The magazine The Economist even measures inflation by observing changes in the price of the McDonald’s Big Mac hamburger across the world. 

So the U.S. Federal Reserve Bank, in its battle against inflation, is targeting something that has no objective measure. 

And I’ll do you one better…

Not only is inflation spurred by a nuanced, indescribably complex nest of pricing choices, regional differences, and monetary policies…

Not only is there no “true” way to measure inflation…

But no one knows what a “normal” rate of inflation is even supposed to be! 

The Fed tries to keep the number around 2%. 

But this number originally comes from an experimental and arbitrarily decided policy partially crafted by a kiwifruit farmer and enacted by the New Zealand parliament in 1989. The law was written and decided upon in haste, because the parliament wanted to go home for Christmas. 

By 1991, other countries started copying this policy. 2% became the norm. In 2012, this became the stated target of the U.S. Federal Reserve Bank. 

So the Fed (and every central bank) is trying to limit inflation to an arbitrary, invented rate.

This all matters for investors, since they’re trying to beat inflation and have their money grow at a rate that allows them to buy more stuff. 

But it matters a HECK of a lot for investors of tech stocks, biotech stocks, mining stocks, and pretty much any growth stock that doesn’t have revenue or profits yet!

Yes, Inflation Killed the Nasdaq and Your Hopes of Ever Retiring on the 3 Shares of TSLA You Could Afford

Forget the price of a company’s shares for a second. 

If you wanted to buy a company, a whole company, like, say, Twitter…

How would you decide how much you’d be willing to pay for it?

Even if you could, for example, try to buy every share available on the market... there a problem with that: Some people could just willingly decide not to sell to you unless you pay them $1,000,000 per share. 

So you need to find out a reasonable amount you would be willing to offer to a majority of the shareholders… a specific dollar amount you’re not willing to spend above on the acquisition.

This is sometimes determined by building a model to find the company’s “acquisition multiple,” which is a topic for a future issue. 

But there’s a problem…

This model often depends on YET ANOTHER MODEL that calculates the present-day value of current and future profits and/or cash flows and/or dividends. 

Twitter doesn’t have profits, cash flows, or dividends.

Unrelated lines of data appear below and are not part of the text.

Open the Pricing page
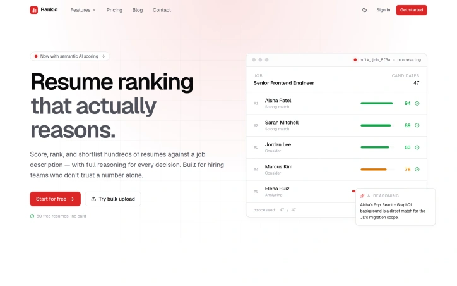 [114, 10]
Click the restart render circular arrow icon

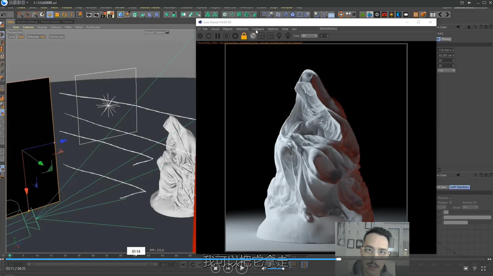point(209,36)

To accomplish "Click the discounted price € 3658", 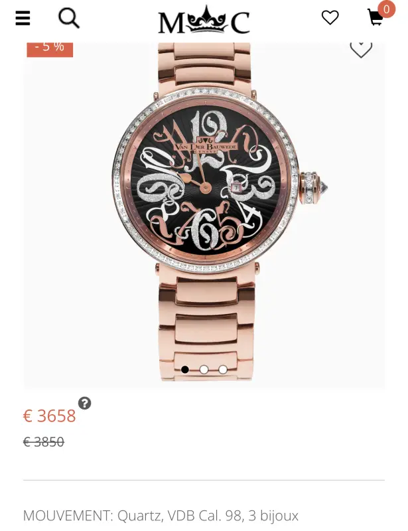I will point(50,416).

Except for a few years here and there, it never has. And there’s no way of knowing if it ever will. 

Its actual revenue, however, has grown over 1,000% since 2013.

So we can just build a model based on revenue, right? 

Well, I used the words “present-day value” deliberately. 

With prices going up and the relative value of a dollar going down as time marches ever forward… the relative present-day value of a company’s future revenue is going to change, quite dramatically, based on the rate of inflation we see moving ahead. 

So if we make some assumptions about Twitter’s future revenue growth (9%) and average acquisition multiple (5.2x), based on what we’ve seen in the past…

We get an estimate of what Twitter’s future stock price might be worth over the next 10 years, adjusted to today’s dollars:

With low inflation, Twitter’s revenue growth allows the price to keep climbing in relative present-day dollar value. 

But with high inflation? Even high revenue growth can’t beat the parasitic effect of inflation on future asset values.

(I’m sure Elon thought this all through when he offered $54.20 per share to buy Twitter.)

It’s here, in this model, that you should be able to plainly see why growth and tech stocks EXPLODED in 2020, when inflation went super low…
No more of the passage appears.